Últimamente, sin embargo, algo ha cambiado. La nota extraña, y eso lo desconcierta. Carmen llega cansada, dice, con excusas de trabajo o visitas a Ana que no terminan de encajar. Hay noches en que apenas lo mira, perdida en su móvil o en pensamientos que no comparte. Pero también la ve diferente, atractiva de un modo que lo sacude. A veces, cuando se quita la ropa, abraza sus caderas, o cuando su melena rubia cae desordenada tras un día largo, siente un destello de deseo que no recordaba. Es como si ella brillara más, como si algo la hubiera encendido, y eso lo intriga tanto como lo inquieta. La otra noche, en la cama, la sorprendió mirándose al espejo con una intensidad que no reconocía, y por un instante quiso tocarla, pero no supo cómo empezar.
En este momento, Luis está dividido.
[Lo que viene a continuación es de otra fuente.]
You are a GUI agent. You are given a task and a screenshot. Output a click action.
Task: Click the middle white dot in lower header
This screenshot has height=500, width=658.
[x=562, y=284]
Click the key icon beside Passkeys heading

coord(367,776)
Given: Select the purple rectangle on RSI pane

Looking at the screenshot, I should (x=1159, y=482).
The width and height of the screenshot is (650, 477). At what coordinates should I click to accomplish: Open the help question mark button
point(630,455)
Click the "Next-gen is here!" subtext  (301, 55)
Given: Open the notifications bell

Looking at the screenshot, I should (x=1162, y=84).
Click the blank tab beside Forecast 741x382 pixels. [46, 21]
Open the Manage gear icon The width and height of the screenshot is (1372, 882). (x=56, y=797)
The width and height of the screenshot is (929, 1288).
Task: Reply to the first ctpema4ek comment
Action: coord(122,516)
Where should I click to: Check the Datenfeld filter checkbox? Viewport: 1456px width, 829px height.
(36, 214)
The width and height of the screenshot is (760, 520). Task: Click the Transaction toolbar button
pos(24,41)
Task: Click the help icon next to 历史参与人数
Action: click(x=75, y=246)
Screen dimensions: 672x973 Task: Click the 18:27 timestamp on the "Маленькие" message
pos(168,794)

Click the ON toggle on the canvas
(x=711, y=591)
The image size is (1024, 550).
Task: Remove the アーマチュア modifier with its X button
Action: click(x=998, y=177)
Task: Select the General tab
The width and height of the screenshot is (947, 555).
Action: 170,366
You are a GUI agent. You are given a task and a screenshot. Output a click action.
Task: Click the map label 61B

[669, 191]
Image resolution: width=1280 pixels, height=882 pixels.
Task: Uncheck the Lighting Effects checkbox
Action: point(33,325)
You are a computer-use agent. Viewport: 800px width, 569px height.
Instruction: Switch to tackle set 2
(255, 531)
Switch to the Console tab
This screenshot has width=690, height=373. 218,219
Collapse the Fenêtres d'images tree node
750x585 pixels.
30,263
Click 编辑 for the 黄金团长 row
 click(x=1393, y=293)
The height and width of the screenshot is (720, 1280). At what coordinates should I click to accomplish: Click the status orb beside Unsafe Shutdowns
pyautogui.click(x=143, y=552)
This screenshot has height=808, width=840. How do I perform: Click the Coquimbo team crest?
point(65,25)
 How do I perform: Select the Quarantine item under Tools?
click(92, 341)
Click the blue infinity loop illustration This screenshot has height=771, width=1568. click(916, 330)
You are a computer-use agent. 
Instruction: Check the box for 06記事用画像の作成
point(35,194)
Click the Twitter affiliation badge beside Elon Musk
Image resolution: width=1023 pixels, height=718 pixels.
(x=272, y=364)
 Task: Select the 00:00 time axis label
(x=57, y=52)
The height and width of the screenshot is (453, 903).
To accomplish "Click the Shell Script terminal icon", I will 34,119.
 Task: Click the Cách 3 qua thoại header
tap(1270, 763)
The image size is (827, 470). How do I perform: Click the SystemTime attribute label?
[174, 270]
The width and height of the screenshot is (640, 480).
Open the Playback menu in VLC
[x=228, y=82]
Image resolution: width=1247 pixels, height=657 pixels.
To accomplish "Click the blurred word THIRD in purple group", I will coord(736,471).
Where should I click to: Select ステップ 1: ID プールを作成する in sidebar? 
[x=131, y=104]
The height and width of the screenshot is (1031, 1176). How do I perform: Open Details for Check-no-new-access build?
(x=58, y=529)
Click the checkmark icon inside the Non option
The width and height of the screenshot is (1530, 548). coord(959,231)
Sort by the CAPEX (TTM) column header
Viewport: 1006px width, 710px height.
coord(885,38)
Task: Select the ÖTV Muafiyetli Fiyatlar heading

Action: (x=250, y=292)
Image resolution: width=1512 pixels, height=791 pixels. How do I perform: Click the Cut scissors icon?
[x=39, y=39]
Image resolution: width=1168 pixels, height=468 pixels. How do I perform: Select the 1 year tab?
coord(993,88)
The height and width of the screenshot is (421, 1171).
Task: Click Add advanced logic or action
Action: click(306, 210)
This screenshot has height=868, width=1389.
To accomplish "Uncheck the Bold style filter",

Por un lado, siente cariño, una lealtad arraigada hacia la mujer con la que ha construido una vida. Cuando comió con Paco el otro día, habló de ella con orgullo: “Carmen está bien, trabajando mucho, ya sabes cómo es.” Pero por otro, hay una sombra de duda que no nombra. La nota rara, distante, y aunque no quiere agobiarla —nunca lo ha hecho—, una parte de él se pregunta si hay algo que no ve. No sospecha de Javier, no tiene pruebas ni imaginación para algo tan concreto, pero sí percibe un vacío. Intenta acercarse, con torpeza: un “¿Estás bien?” en la cena, un roce en el hombro al pasar. Pero ella asiente, esquiva, y él retrocede, porque así ha sido siempre: respetuoso, paciente, quizás demasiado confiado.
Luis no sabe de los cuernos, de las dimensiones descomunales de la mentira que Carmen teje. No sabe del Audi cruzando España, de los gritos en el apartamento, del horror con Carlos. Cree en los viajes de trabajo, porque es más fácil que dudar. Pero en el fondo, bajo su calma de números y rutina, hay un hombre que aún ama a su esposa, que la encuentra más atractiva que nunca, y que empieza a sentir, aunque sea vagamente, que algo se le escapa. No lo dice, no lo enfrenta, pero está ahí, latiendo en silencio mientras teclea sus balances, ajeno a la tormenta que Carmen lleva dentro.